Brief —
In the records below, find the line with "[Home] (74, 23)", then copy each line exactly until you have copied the line with "Forum (153, 2332)". Leave any picture out.

Record excerpts —

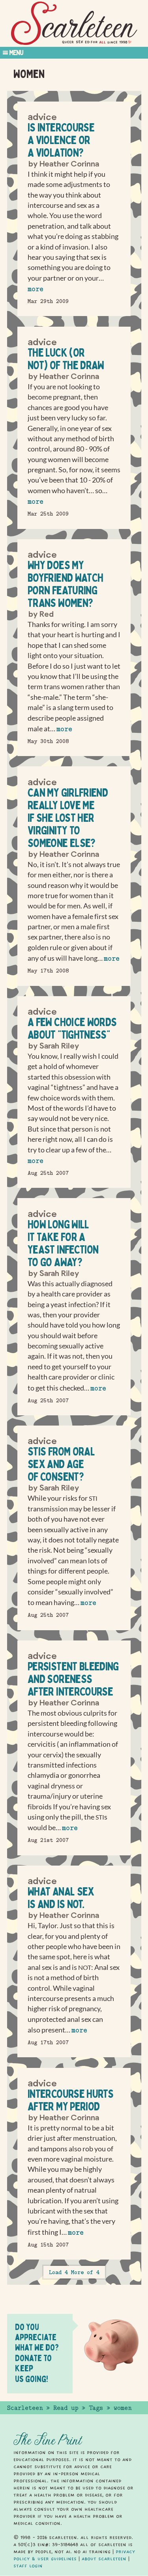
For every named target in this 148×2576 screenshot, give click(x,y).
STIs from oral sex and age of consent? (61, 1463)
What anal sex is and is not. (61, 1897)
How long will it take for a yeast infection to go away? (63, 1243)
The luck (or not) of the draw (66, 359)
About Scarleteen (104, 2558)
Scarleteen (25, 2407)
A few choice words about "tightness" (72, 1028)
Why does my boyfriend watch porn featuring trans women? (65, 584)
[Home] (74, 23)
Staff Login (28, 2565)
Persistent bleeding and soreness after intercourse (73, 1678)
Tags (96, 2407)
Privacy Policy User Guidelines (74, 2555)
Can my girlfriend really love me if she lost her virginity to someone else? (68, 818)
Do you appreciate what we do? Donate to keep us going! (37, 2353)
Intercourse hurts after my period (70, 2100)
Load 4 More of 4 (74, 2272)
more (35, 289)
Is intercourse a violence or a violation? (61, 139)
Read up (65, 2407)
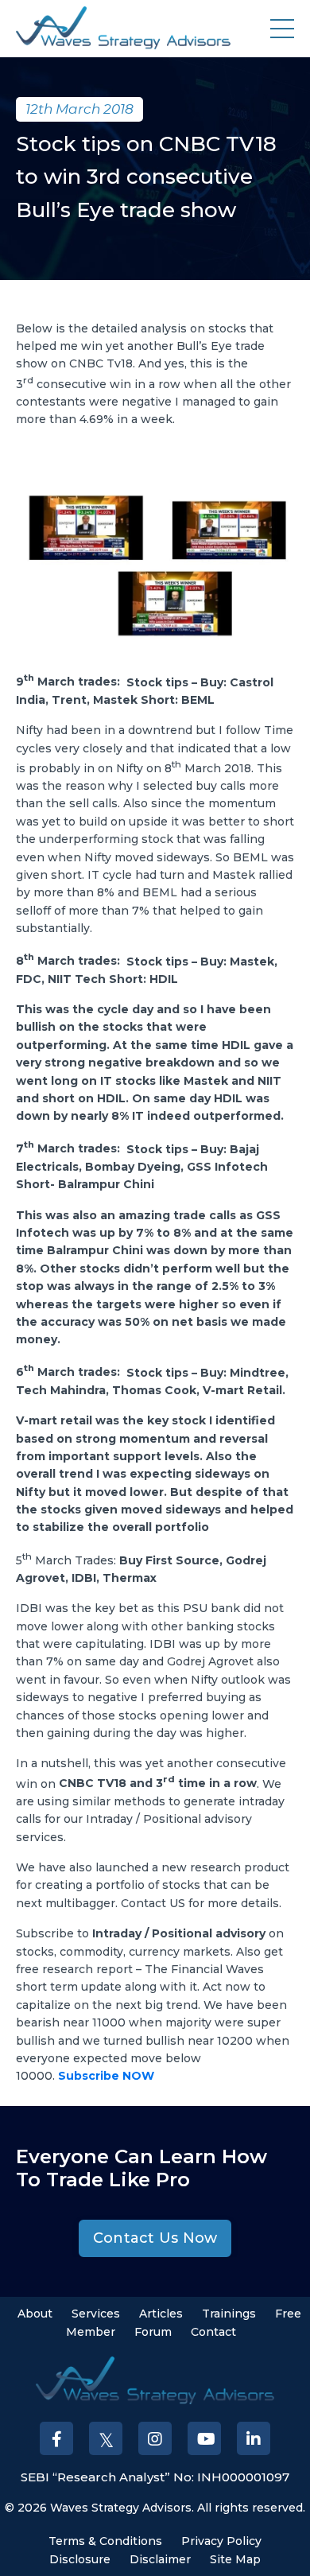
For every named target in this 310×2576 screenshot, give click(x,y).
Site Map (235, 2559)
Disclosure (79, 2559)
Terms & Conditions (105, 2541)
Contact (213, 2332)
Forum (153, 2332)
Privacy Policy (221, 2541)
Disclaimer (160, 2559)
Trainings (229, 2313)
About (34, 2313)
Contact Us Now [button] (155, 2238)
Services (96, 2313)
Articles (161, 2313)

Answer to the exercise —
[Home] (74, 23)
Staff Login (28, 2565)
Persistent bleeding and soreness after intercourse (73, 1678)
Tags (96, 2407)
Privacy Policy User Guidelines (74, 2555)
Can my girlfriend really love me if she lost her virginity to someone else? (68, 818)
Do you appreciate what we do? Donate to keep us going! (37, 2353)
Intercourse hurts after my period (70, 2100)
Load 4 More of 4 (74, 2272)
more (35, 289)
Is intercourse a violence or a violation? (61, 139)
Read up (65, 2407)
For every named target in this 310×2576 screenshot, give click(x,y).
Site Map (235, 2559)
Disclosure (79, 2559)
Terms & Conditions (105, 2541)
Contact (213, 2332)
Forum (153, 2332)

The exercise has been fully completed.